Every single course was beautifully plated, with the barbecued trout – its top glazed with a blowtorch on top of which sat translucent spheres of horseradish – arriving on the plate by itself and then a small jug of red cabbage gazpacho being poured over the top of it with a theatrical flourish by Oscar creating a vivid purple pool of liquid.
The first few dishes included duck liver squeezed in the middle of a macaroon, a hen’s egg accompanying Jerusalem artichoke crisps which was as wobbly as a panna cotta from Box-E, and a Root-esque beetroot and fig tartare with sheep’s milk ice cream.
If there was a main course it was the roast venison haunch cooked pink in the middle almost in the same vivid shade as the gazpacho from earlier, with Muscat grapes in the sauce and also sliced on the side of the plate.
To the side of me on a shelf were several concoctions fermenting away in Kilner jars including a hedgerow gin that had been made on October 2 2016 according to a handwritten parcel tag around its neck, containing raspberries, elderberries, blackberries and rosehips.
Fruit featured strongly in the desserts; a wild strawberry sorbet served with a tarragon and anise parfait a riot of colours, flavours and textures; and blackberries sitting atop butternut squash ice cream with a sponge soaked in Nor’Hop by St Philip’s brewery Moor Beer – a superb example of matching food with drink, just in this case the drink was already in the food.
In the middle of these two desserts was a bonus course showing that this kitchen is not afraid to have fun: truffle ice cream in which was a croissant mousse with a brandy snap on top. Croissant mousse! Divisive for some, certainly, but for this writer who is willing to cycle across Bristol to buy a pastry, an absolute winner.

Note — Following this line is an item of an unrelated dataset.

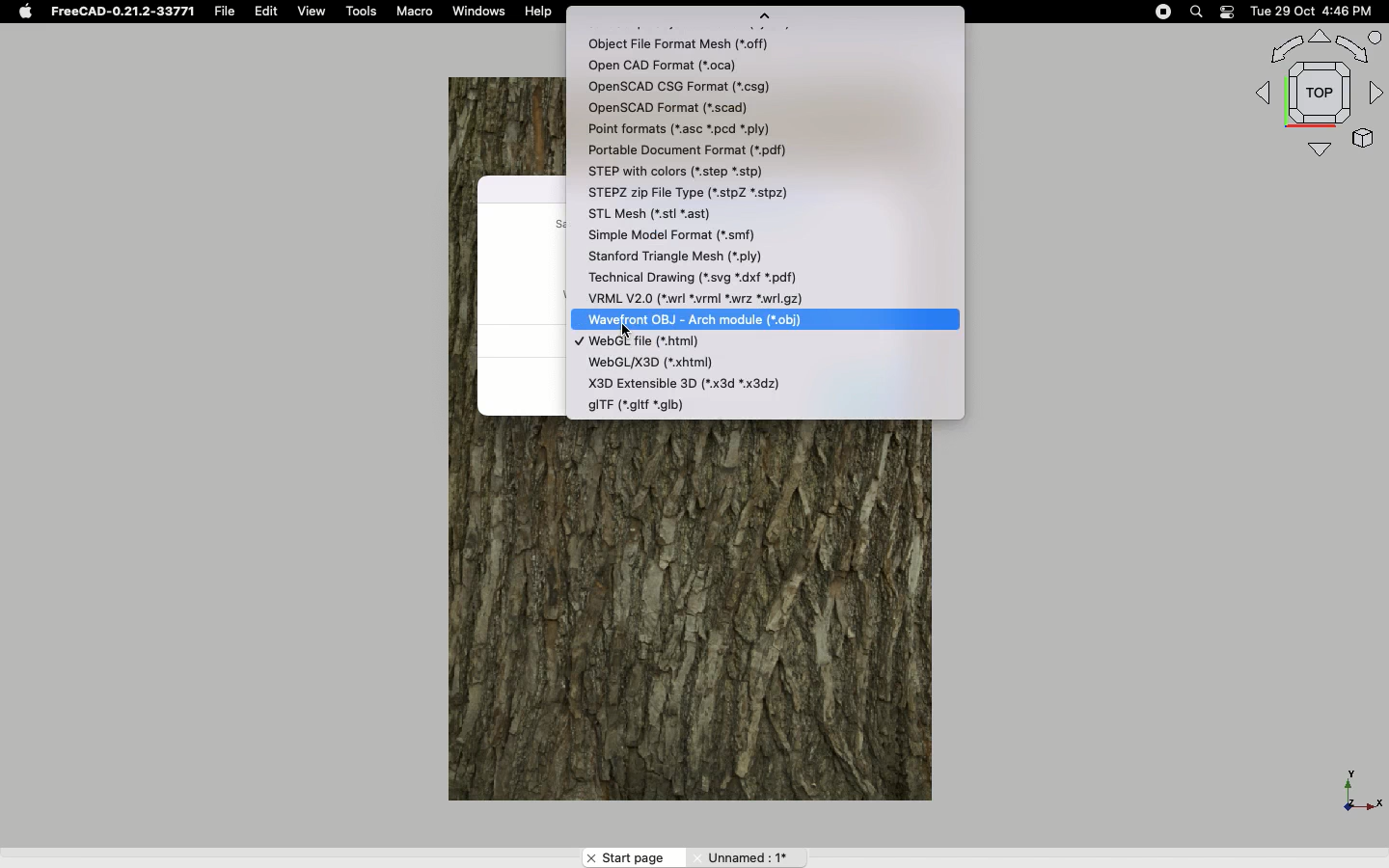  Describe the element at coordinates (648, 342) in the screenshot. I see `WebGL file(*.html)` at that location.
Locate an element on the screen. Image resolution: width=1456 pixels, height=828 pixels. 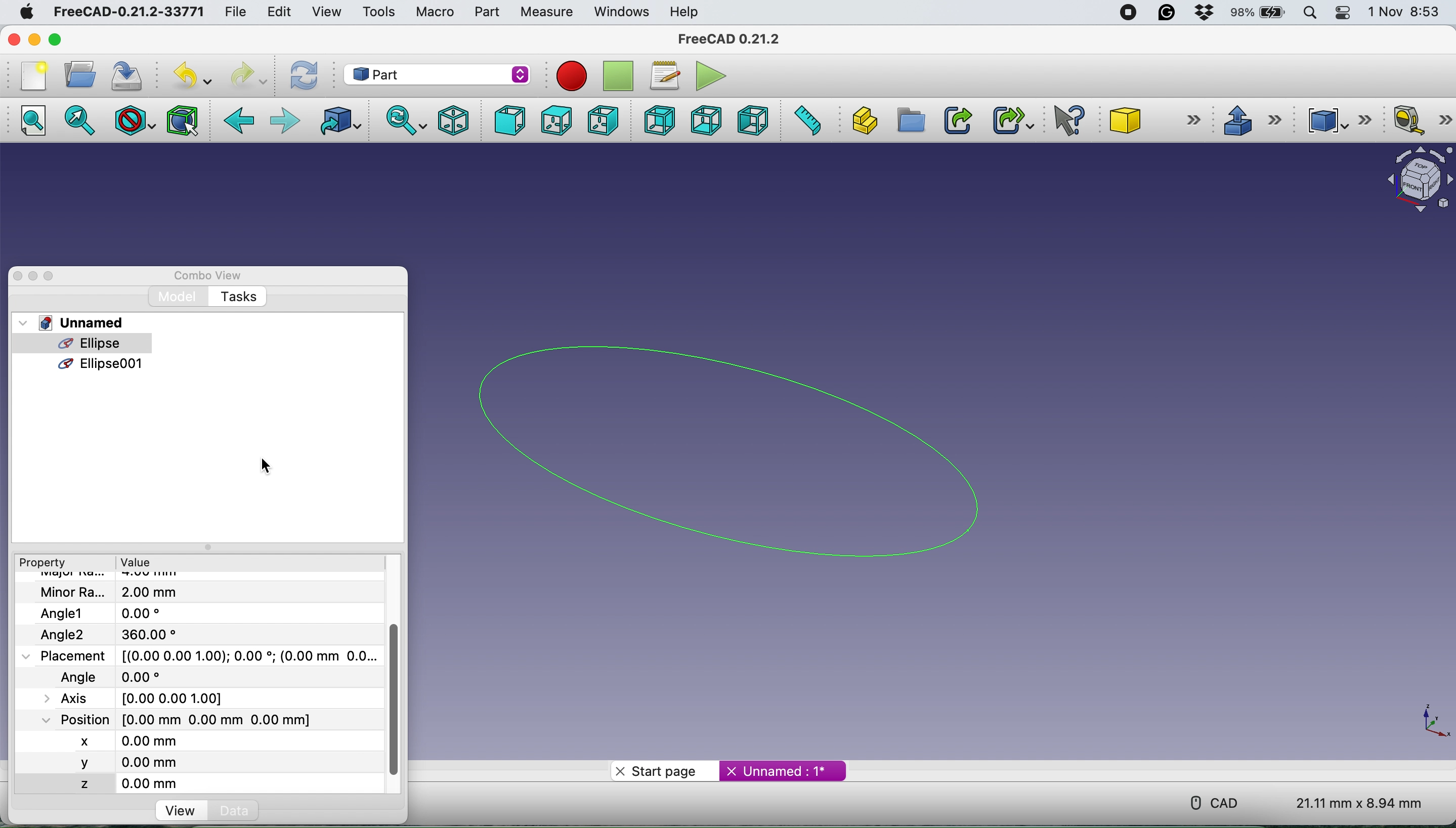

As my meal progressed, the kitchen brigade were already preparing for that evening’s service, with this lunch sometimes feeling like a dry run with some very pleasant surprises along the way.
Bulrush is a restaurant with a delicious sense of fun that uses ingredients with the upmost care and affection. It’s a restaurant that Bristol should feel enormous pride to call our own, once again putting our city on the international culinary map.